There is a bit of a drinking culture on TI, and you'll have no problem getting a beer or a wine from lunchtime until midnight. Friday night is party night on the island, when you'll see many of the locals at one of the pubs as well as some people in from the other islands.
There is not much beer on tap (draught), but you'll be sure to find a stubby in the fridge with your favourite drop. Just grab a stubby holder from behind the bar.
The Grand Hotel is probably the nicest place for a visitor, with the large deck overlooking the port and the water. The Torres Hotel probably the busiest with the locals.
The bowling club is actually primarily concerned with bowling, but will serve you a drink if you head over that way.
- Jardine Motel, Thursday Island/Waibene. Has an extensive cocktail list as well as a good variety of beer, wine and spirits. Indoor air conditioned area and outdoor area with couches by a pool.
- Torres Hotel, Thursday Island/Waibene. The Top Pub. Popular with locals, open later than other drinking establishments, often has karaoke on the weekends.

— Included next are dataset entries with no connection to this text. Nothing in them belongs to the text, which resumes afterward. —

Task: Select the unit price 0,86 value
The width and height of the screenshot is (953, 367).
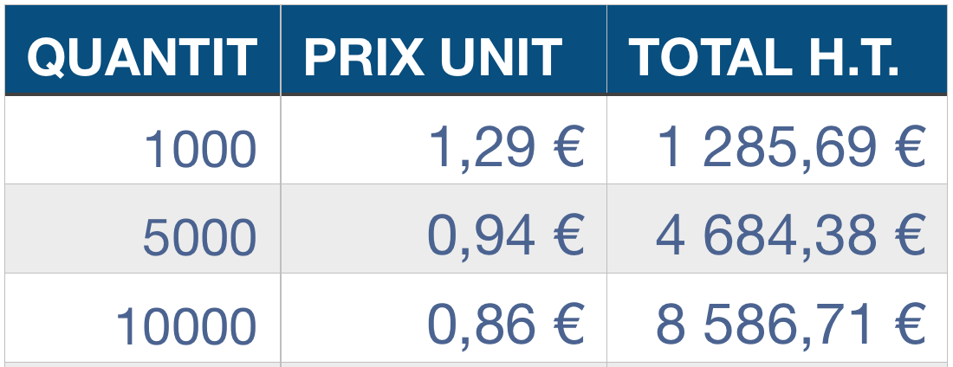Action: pos(482,325)
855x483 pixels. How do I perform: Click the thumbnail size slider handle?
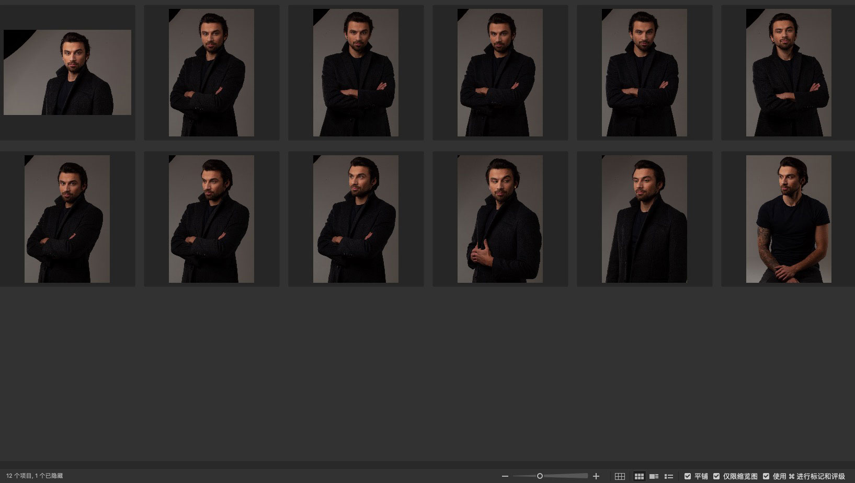540,476
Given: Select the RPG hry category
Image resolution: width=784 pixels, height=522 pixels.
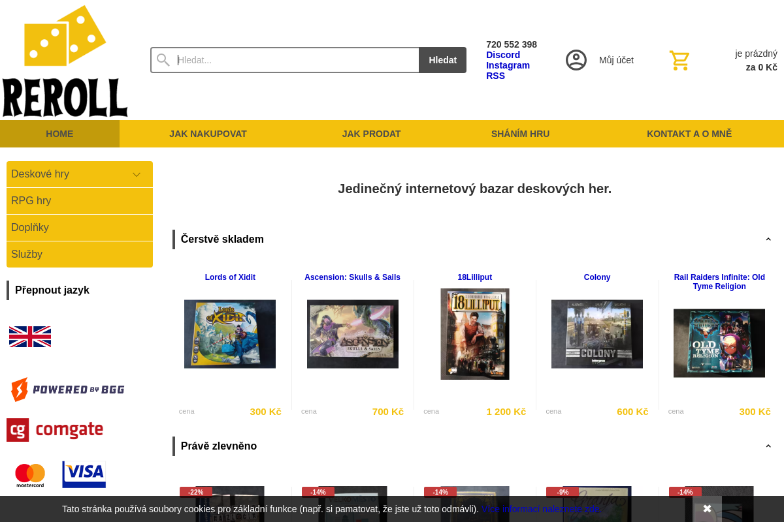Looking at the screenshot, I should 80,201.
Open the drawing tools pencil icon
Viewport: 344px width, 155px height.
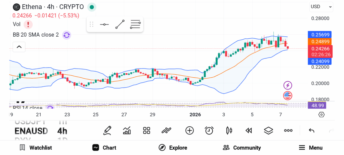click(x=108, y=130)
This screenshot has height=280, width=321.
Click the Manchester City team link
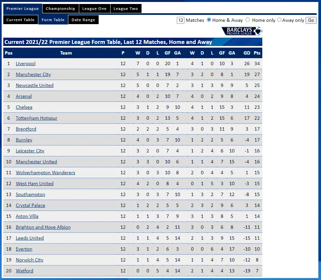(x=33, y=74)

- The Grand Hotel, Thursday Island/Waibene. Rebuilt on the site of a former hotel of the same name, overlooking Engineers Wharf. Has outdoor area and indoor area with a pool table. Also serves decent pizza, and takeaway asian meals.
- The Federal Hotel, Thursday Island/Waibene. Just around the corner from the Jardine and Torres Hotels, this is a little quieter than the Torres Hotel.
- The Royal Hotel, Thursday Island/Waibene. On Douglas Street amongst the shops, this is open on weekends and has a variety of entertainment/machines.
It is easy to enumerate the five accommodation options on TI. It can be hard to choose, with limited reviews and little information on the accommodation web pages to distinguish them.
Accommodation, much like everything else on TI, is expensive. Expect to pay over $200 per night for a hotel room that you would expect to pay $100 for in a country town of a similar size.
The pubs will be noisy on Friday nights until midnight. It's difficult to get away from that fact, and you may just need to be prepared to go with the flow.
- The Federal Hotel
- Rainbow Motel
- Island Villas have two family villas a short distance from town.
The Grand and Jardines are the two nicest places to stay on the island. The Grand has been recently renovated, and the Jardine long been the choice of the accommodation available. Everything else is a step down. However, even in these two establishments the accommodation is motel style.
The Jumula Dubbins Hostel for Aboriginal and Torres Strait Islanders, with the intent of providing accommodation for islanders visiting Thursday for education or other purposes.
There is excellent mobile data service across the entire island, due to the masts on the two hills, and the small size and geography of the island. The coverage stretches a fair way out on the water as well. Free Wi-Fi in the Grand Hotel for patrons.